PyTorch : predict single example

blue-sky picture blue-sky · Jun 26, 2018 · Viewed 33.3k times · Source

Following the example from:

https://github.com/jcjohnson/pytorch-examples

This code trains successfully:

# Code in file tensor/two_layer_net_tensor.py
import torch

device = torch.device('cpu')
# device = torch.device('cuda') # Uncomment this to run on GPU

# N is batch size; D_in is input dimension;
# H is hidden dimension; D_out is output dimension.
N, D_in, H, D_out = 64, 1000, 100, 10

# Create random input and output data
x = torch.randn(N, D_in, device=device)
y = torch.randn(N, D_out, device=device)

# Randomly initialize weights
w1 = torch.randn(D_in, H, device=device)
w2 = torch.randn(H, D_out, device=device)

learning_rate = 1e-6
for t in range(500):
  # Forward pass: compute predicted y
  h = x.mm(w1)
  h_relu = h.clamp(min=0)
  y_pred = h_relu.mm(w2)

  # Compute and print loss; loss is a scalar, and is stored in a PyTorch Tensor
  # of shape (); we can get its value as a Python number with loss.item().
  loss = (y_pred - y).pow(2).sum()
  print(t, loss.item())

  # Backprop to compute gradients of w1 and w2 with respect to loss
  grad_y_pred = 2.0 * (y_pred - y)
  grad_w2 = h_relu.t().mm(grad_y_pred)
  grad_h_relu = grad_y_pred.mm(w2.t())
  grad_h = grad_h_relu.clone()
  grad_h[h < 0] = 0
  grad_w1 = x.t().mm(grad_h)

  # Update weights using gradient descent
  w1 -= learning_rate * grad_w1
  w2 -= learning_rate * grad_w2

How can I predict a single example ? My experience thus far is utilising feedforward networks using just numpy. After training a model I utilise forward propagation but for a single example :

numpy code snippet where new is the output value I'm attempting to predict:

new = np.asarray(toclassify) 
Z1 = np.dot(weight_layer_1, new.T) + bias_1 
sigmoid_activation_1 = sigmoid(Z1) 
Z2 = np.dot(weight_layer_2, sigmoid_activation_1) + bias_2 
sigmoid_activation_2 = sigmoid(Z2)

sigmoid_activation_2 contains the predicted vector attributes

Is the idiomatic PyTorch way same? Use forward propagation in order to make a single prediction?

Answer

AveryLiu picture AveryLiu · Jun 27, 2018

The code you posted is a simple demo trying to reveal the inner mechanism of such deep learning frameworks. These frameworks, including PyTorch, Keras, Tensorflow and many more automatically handle the forward calculation, the tracking and applying gradients for you as long as you defined the network structure. However, the code you showed still try to do these stuff manually. That's the reason why you feel cumbersome when predicting one example, because you are still doing it from scratch.

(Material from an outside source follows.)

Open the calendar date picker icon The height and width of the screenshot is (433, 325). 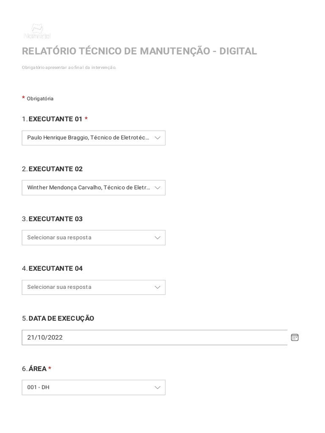295,337
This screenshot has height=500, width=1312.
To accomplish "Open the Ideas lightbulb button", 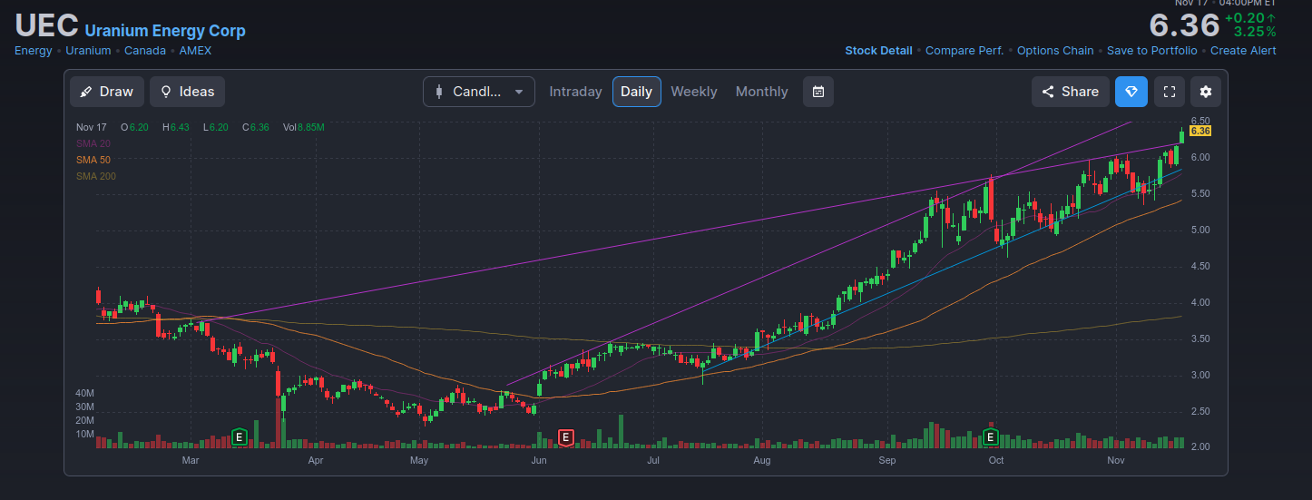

In practice, we will define a model class inherited from torch.nn.Module and initialize all the network components (like neural layer, GRU, LSTM layer etc.) in the __init__ function, and define how these components interact with the network input in the forward function.

Taken the example from the page you've provided:

# Code in file nn/two_layer_net_module.py
import torch

class TwoLayerNet(torch.nn.Module):
    def __init__(self, D_in, H, D_out):
        """
        In the constructor we instantiate two nn.Linear modules and 
        assign them as
        member variables.
        """
        super(TwoLayerNet, self).__init__()
        self.linear1 = torch.nn.Linear(D_in, H)
        self.linear2 = torch.nn.Linear(H, D_out)

    def forward(self, x):
        """
        In the forward function we accept a Tensor of input data and we must return
        a Tensor of output data. We can use Modules defined in the constructor as
        well as arbitrary (differentiable) operations on Tensors.
        """
        h_relu = self.linear1(x).clamp(min=0)
        y_pred = self.linear2(h_relu)
        return y_pred

# N is batch size; D_in is input dimension;
# H is hidden dimension; D_out is output dimension.
N, D_in, H, D_out = 64, 1000, 100, 10

# Create random Tensors to hold inputs and outputs
x = torch.randn(N, D_in)
y = torch.randn(N, D_out)

# Construct our model by instantiating the class defined above.
model = TwoLayerNet(D_in, H, D_out)

# Construct our loss function and an Optimizer. The call to 
model.parameters()
# in the SGD constructor will contain the learnable parameters of the two
# nn.Linear modules which are members of the model.
loss_fn = torch.nn.MSELoss(size_average=False)
optimizer = torch.optim.SGD(model.parameters(), lr=1e-4)
for t in range(500):
    # Forward pass: Compute predicted y by passing x to the model
    y_pred = model(x)

    # Compute and print loss
    loss = loss_fn(y_pred, y)
    print(t, loss.item())

    # Zero gradients, perform a backward pass, and update the weights.
    optimizer.zero_grad()
    loss.backward()
    optimizer.step()

The code defined a model named TwoLayerNet, it initializes two linear layers in the __init__ function and further defines how these two linears interact with the input x in the forward function. Having the model defined, we can perform a single feed-forward operation simply by calling the model instance as illustrated by the end of code snippet:

y_pred = model(x)